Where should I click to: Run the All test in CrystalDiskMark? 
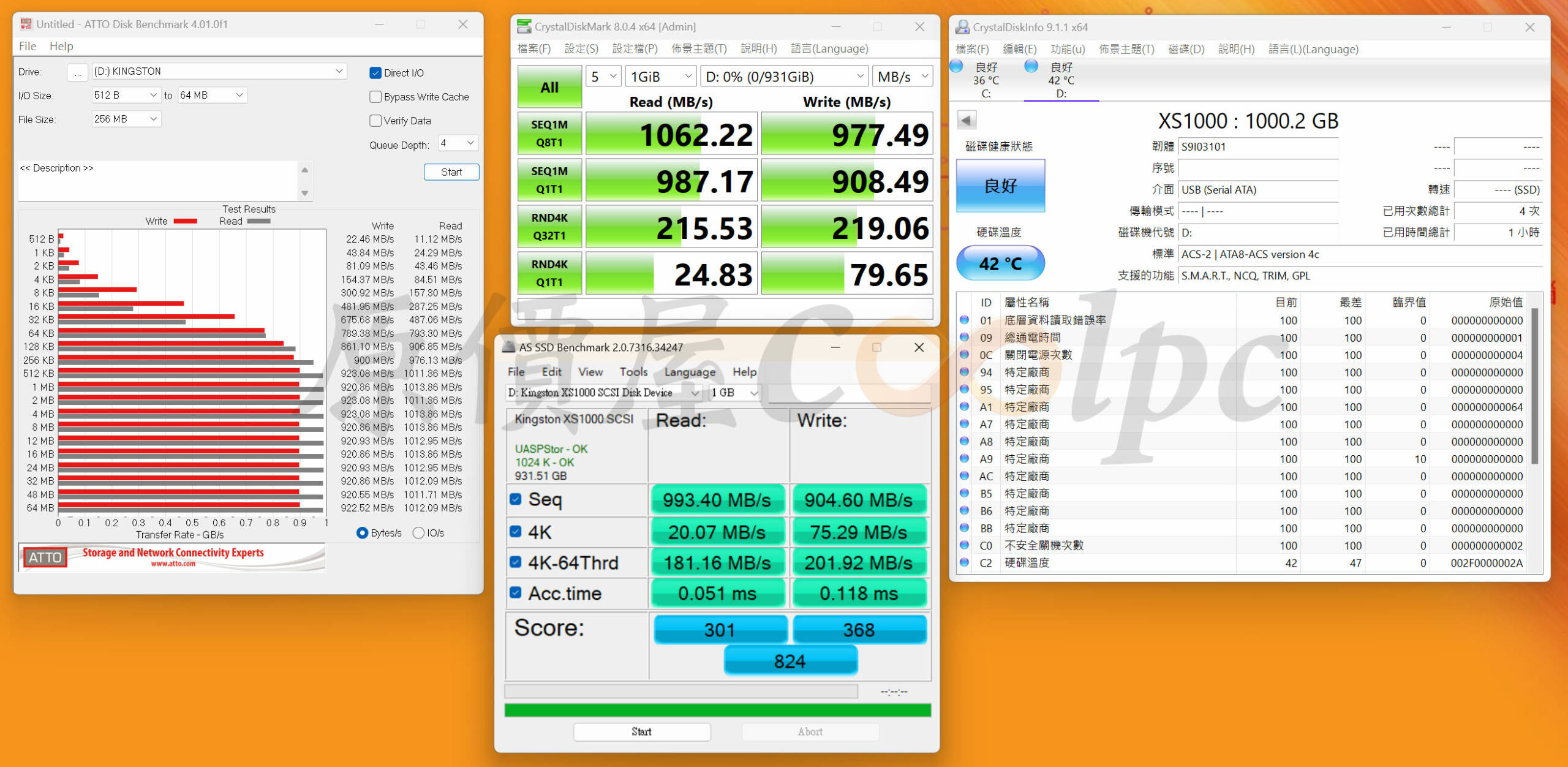pyautogui.click(x=548, y=86)
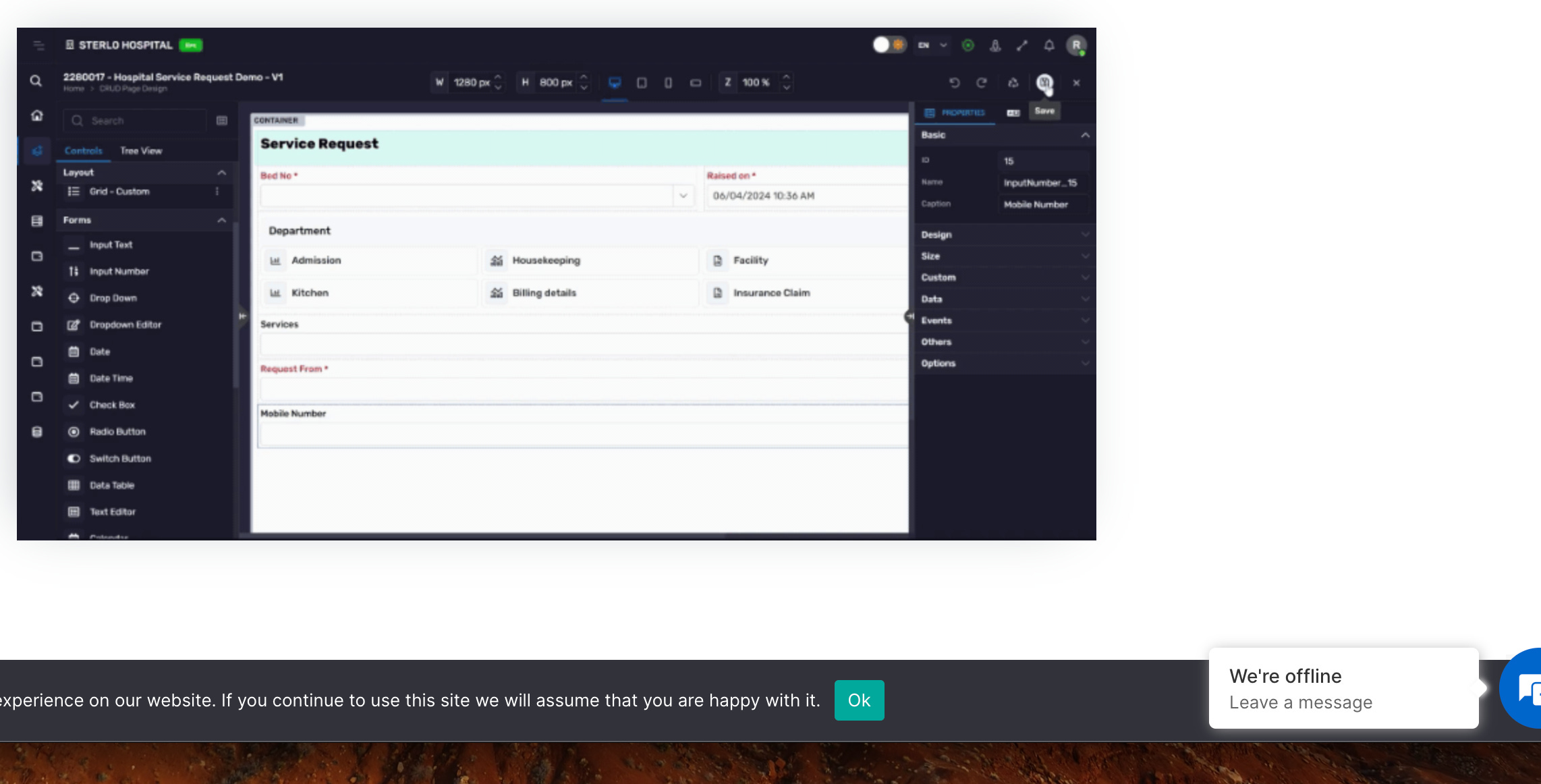Click the Redo arrow icon
The image size is (1541, 784).
point(982,82)
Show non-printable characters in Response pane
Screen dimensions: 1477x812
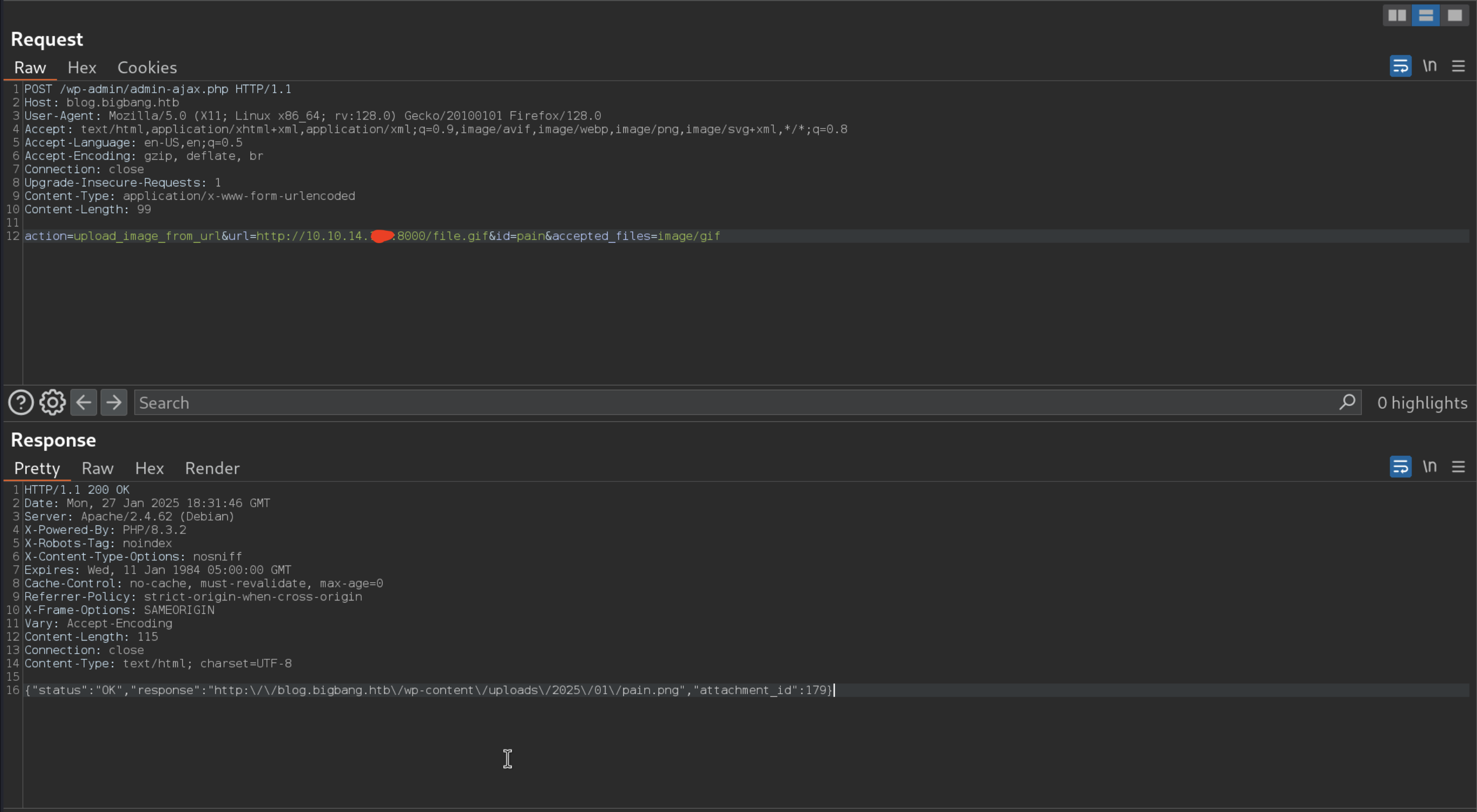tap(1429, 467)
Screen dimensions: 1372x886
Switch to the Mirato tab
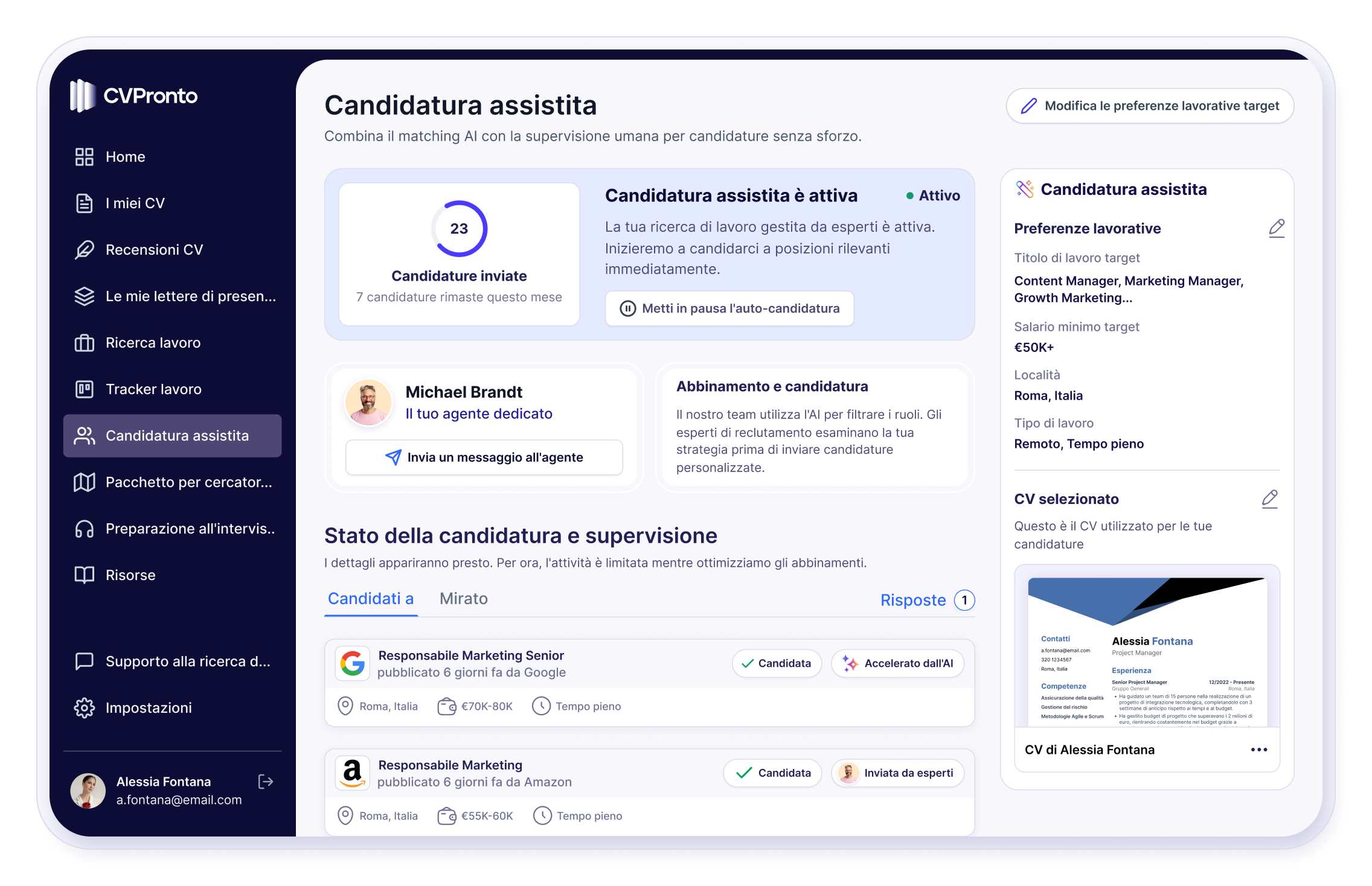(x=463, y=599)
----------
▶ **Task goal**: Excluding the pictures, transcribe all of the entries exactly.

▶ **Solution to the exercise**:
Where should I click to: Run the All test in CrystalDiskMark? 
pyautogui.click(x=548, y=86)
Click the Redo arrow icon
The image size is (1541, 784).
point(982,82)
Show non-printable characters in Response pane
Screen dimensions: 1477x812
tap(1429, 467)
Screen dimensions: 1372x886
Switch to the Mirato tab
(x=463, y=599)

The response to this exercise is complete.